The woman’s head appeared beside him.
Tobas ignored them both and yanked the oars from their stowage. “Hey, that’s our boat!” the man called. He was clambering up the dune now, tugging his sandy tunic into place.
Tobas got the oars into the oarlocks, splashed their blades into the water, leaned forward, and pulled, refusing to worry about any damage he might do if the oar blades caught on rocks hidden in the sand.
The boat slewed out into the water, and Tobas pulled harder on one side, turning the bow out to sea. Each stroke moved him visibly farther from shore; the bottom dropped off quickly, so that, by the third or fourth pull, the oars were no longer in danger of striking sand.

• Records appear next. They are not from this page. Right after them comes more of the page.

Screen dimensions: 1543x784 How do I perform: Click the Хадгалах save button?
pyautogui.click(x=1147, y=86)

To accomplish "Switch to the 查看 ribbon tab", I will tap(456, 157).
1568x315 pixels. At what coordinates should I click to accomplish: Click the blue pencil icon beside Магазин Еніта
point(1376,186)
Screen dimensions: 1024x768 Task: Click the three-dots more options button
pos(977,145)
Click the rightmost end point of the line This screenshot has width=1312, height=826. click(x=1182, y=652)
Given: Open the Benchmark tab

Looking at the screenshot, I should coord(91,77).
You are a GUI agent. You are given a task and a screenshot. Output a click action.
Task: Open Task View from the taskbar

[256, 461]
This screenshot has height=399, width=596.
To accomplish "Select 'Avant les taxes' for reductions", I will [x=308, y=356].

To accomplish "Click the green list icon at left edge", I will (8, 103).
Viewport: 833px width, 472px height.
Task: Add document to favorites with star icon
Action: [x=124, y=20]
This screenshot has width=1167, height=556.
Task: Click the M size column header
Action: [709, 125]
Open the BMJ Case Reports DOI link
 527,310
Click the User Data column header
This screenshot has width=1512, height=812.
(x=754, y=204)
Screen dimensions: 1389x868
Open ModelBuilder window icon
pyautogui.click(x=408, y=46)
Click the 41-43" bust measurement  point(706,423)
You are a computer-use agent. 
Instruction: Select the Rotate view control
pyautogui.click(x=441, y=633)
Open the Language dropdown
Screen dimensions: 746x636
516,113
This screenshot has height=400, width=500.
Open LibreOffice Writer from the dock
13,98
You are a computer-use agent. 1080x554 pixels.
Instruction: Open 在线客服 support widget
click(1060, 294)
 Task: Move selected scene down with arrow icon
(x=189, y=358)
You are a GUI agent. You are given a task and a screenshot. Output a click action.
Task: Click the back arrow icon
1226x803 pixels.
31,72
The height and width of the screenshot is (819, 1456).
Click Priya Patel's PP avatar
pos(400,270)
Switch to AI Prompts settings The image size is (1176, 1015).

“Come back!” the woman cried, running down the beach toward him. “Come back with our boat!”
Tobas found himself facing her as the boat swung around. He smiled at her as she stopped at the water’s edge, already several yards away; she was very young, surely not yet eighteen, perhaps younger than himself, and handsome despite her rumpled brown hair and sandy, disheveled skirt and tunic.
“I’m sorry,” he called out. “But it’s an emergency. I’ll bring it back if I can!” A twinge of guilt struck him. Teasing young lovers was a long-standing tradition in Telven, but stealing their boat might have serious consequences. “Listen,” he called. “If you go a mile west, then a league due north, you’ll reach the village of Telven; they’ll help you there! Tell them T-” He stopped, hesitant to give his right name, but then shrugged and went on. “Tell them Tobas the apprentice wizard sent you!”
“But... our boat!” the woman cried, ankle-deep in the foaming water. The man stood beside her, knuckles on his hips, glaring silently at Tobas’ receding figure.
“I’m sorry,” Tobas repeated, “but I need it more than you do!” That said, he devoted his entire attention to rowing and paid no more attention to the boat’s rightful owners. He had a ship to catch.